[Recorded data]
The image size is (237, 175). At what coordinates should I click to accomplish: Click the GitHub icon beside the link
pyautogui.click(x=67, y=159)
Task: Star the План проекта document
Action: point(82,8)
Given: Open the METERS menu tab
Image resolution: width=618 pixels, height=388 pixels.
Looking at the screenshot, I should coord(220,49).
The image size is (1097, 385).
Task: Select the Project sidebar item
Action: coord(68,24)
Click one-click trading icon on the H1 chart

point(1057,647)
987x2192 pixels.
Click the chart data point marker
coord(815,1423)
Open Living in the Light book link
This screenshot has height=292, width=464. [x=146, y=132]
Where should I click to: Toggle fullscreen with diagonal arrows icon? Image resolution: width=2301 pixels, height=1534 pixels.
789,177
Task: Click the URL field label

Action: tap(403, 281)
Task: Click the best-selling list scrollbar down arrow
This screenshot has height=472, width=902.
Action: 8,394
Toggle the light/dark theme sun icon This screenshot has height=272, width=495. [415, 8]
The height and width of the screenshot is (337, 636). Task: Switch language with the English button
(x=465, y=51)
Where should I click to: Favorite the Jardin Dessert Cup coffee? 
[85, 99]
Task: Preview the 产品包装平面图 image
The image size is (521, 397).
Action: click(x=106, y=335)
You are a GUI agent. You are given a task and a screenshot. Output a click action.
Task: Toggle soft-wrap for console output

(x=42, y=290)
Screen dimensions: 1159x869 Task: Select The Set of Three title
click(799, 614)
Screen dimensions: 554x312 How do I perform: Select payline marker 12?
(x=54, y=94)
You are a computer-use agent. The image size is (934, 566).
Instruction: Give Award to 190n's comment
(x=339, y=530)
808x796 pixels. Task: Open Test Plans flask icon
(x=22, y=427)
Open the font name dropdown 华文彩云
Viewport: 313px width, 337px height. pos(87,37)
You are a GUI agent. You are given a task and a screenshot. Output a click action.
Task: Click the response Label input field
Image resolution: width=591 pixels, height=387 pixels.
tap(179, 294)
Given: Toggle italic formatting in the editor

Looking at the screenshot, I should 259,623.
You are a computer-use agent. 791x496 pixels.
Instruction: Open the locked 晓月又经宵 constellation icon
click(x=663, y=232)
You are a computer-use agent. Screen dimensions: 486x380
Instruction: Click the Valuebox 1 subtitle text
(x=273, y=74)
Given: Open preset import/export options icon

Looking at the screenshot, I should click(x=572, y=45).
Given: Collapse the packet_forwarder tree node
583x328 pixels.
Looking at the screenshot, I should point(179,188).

[Task to carry out] Rewrite all of the records above, swapping each occurrence of "Instruction" for "Directive" and leaving everything else unchanged.

[Reply]
The image size is (237, 175). At what coordinates should I click to accomplish: Click the GitHub icon beside the link
pyautogui.click(x=67, y=159)
Task: Star the План проекта document
Action: point(82,8)
Given: Open the METERS menu tab
Image resolution: width=618 pixels, height=388 pixels.
Looking at the screenshot, I should coord(220,49).
The image size is (1097, 385).
Task: Select the Project sidebar item
Action: coord(68,24)
Click one-click trading icon on the H1 chart

point(1057,647)
987x2192 pixels.
Click the chart data point marker
coord(815,1423)
Open Living in the Light book link
This screenshot has height=292, width=464. [x=146, y=132]
Where should I click to: Toggle fullscreen with diagonal arrows icon? Image resolution: width=2301 pixels, height=1534 pixels.
789,177
Task: Click the URL field label

Action: tap(403, 281)
Task: Click the best-selling list scrollbar down arrow
This screenshot has height=472, width=902.
Action: 8,394
Toggle the light/dark theme sun icon This screenshot has height=272, width=495. [415, 8]
The height and width of the screenshot is (337, 636). Task: Switch language with the English button
(x=465, y=51)
Where should I click to: Favorite the Jardin Dessert Cup coffee? 
[85, 99]
Task: Preview the 产品包装平面图 image
The image size is (521, 397).
Action: click(x=106, y=335)
You are a GUI agent. You are given a task and a screenshot. Output a click action.
Task: Toggle soft-wrap for console output

(x=42, y=290)
Screen dimensions: 1159x869 Task: Select The Set of Three title
click(799, 614)
Screen dimensions: 554x312 How do I perform: Select payline marker 12?
(x=54, y=94)
You are a computer-use agent. The image size is (934, 566).
Directive: Give Award to 190n's comment
(x=339, y=530)
808x796 pixels. Task: Open Test Plans flask icon
(x=22, y=427)
Open the font name dropdown 华文彩云
Viewport: 313px width, 337px height. pos(87,37)
You are a GUI agent. You are given a task and a screenshot. Output a click action.
Task: Click the response Label input field
Image resolution: width=591 pixels, height=387 pixels.
tap(179, 294)
Given: Toggle italic formatting in the editor

Looking at the screenshot, I should 259,623.
You are a computer-use agent. 791x496 pixels.
Directive: Open the locked 晓月又经宵 constellation icon
click(x=663, y=232)
You are a computer-use agent. Screen dimensions: 486x380
Directive: Click the Valuebox 1 subtitle text
(x=273, y=74)
Given: Open preset import/export options icon

Looking at the screenshot, I should click(x=572, y=45).
Given: Collapse the packet_forwarder tree node
583x328 pixels.
Looking at the screenshot, I should point(179,188).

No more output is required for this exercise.